Suppose we have sequences $\zeta_i^n$ with supremums $\lambda_n$, and elementary embeddings $e_{i,j}^n: V_{\zeta_i^n}\prec V_{\zeta_i^n}$ with critical point $\kappa_i$. The embeddings $e_{i,i+1}^n$ generate embeddings $j_n: V_{\lambda_n}\prec V_{\lambda_n}$: If $\zeta_j^n\lt rank(x)\lt\zeta_i^n$ for $j\lt i$, $j_n(x)=e_{i,i+1}^n(x)$. Assume that $j_n$ extends in the usual manner to an I1 embedding $j_n^+: V_{\lambda_n+1}\prec V_{\lambda_n+1}$.
Now define the embedding $e^{(i)}=e_{i,i+1}^i$. Let $\lambda=\text{lim}_{n\lt\omega}\zeta_n^n$. If $\zeta_n^n\lt\zeta_{n+1}^{n+1}$ for every $n$, does it follow that the embeddings $e^{(i)}$ induce an I1 embedding? If the respective $j^n$ extend to an $I0$ embedding, does it follow that the $e^{(i)}$ induce an $I0$ embedding?
A few minor modifications to the conditions are allowed.
Motivation: I was doing research on large cardinals beyond choice, and I was able to construct an argument that from some $j: V\prec V$, you can get a transitive model of $ZFC$ with a proper class of $\omega$-huge cardinals, assuming this is true. If the embeddings do in fact extend to $I0$ embeddings, I think we can get a model of $ZFC$ in which there is a proper class of $I0$ cardinals.
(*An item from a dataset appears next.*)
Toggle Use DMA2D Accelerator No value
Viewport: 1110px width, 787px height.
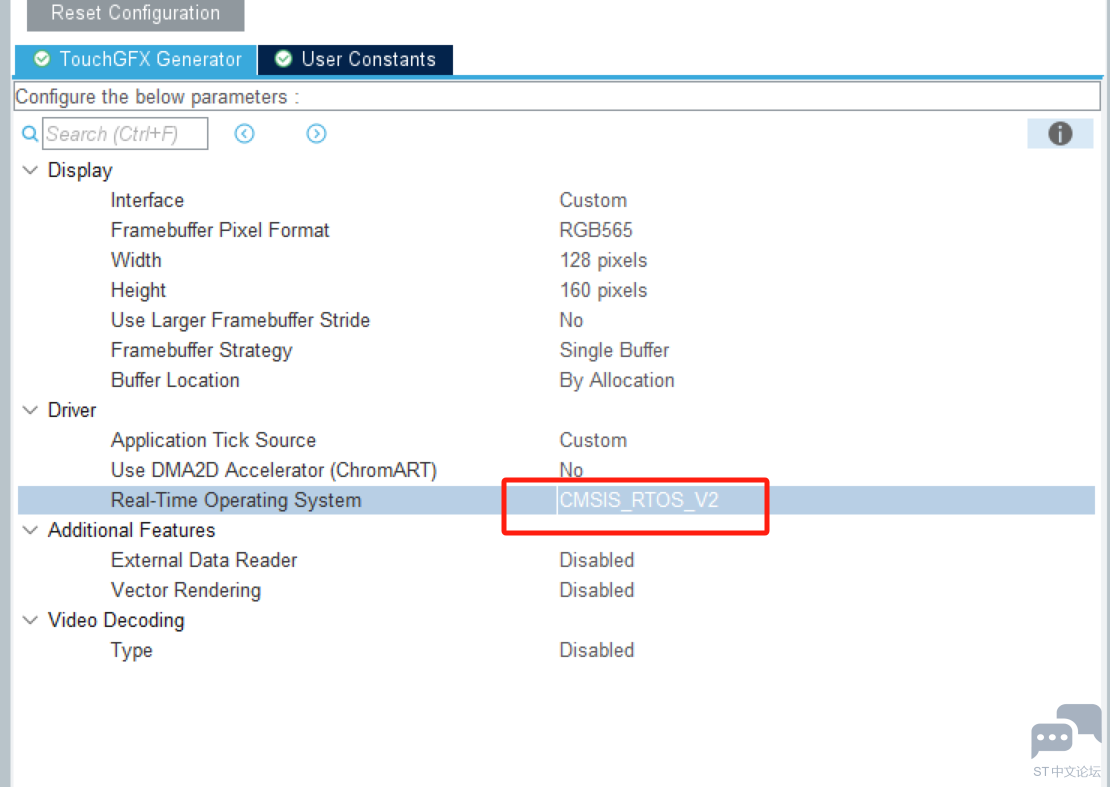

In fact, I think that with a few minor modifications to the argument, you can get away with just some $j: V_{\lambda+2}\prec V_{\lambda+2}$.
Edit: Looking at the construction, I think the embeddings $e^{(i)}$ do induce an $I3$ embedding. Let $e$ be the induced embedding. Note that in the proof that if $j: M_0\prec_1 M_1$ if and only if $j: M_0\prec M_1$ (In The Higher Infinite), he uses exclusively the fact $j(V_\alpha^{M_0})=V_{j(\alpha)}^{M_1}$. But this is obvious for $j=e$.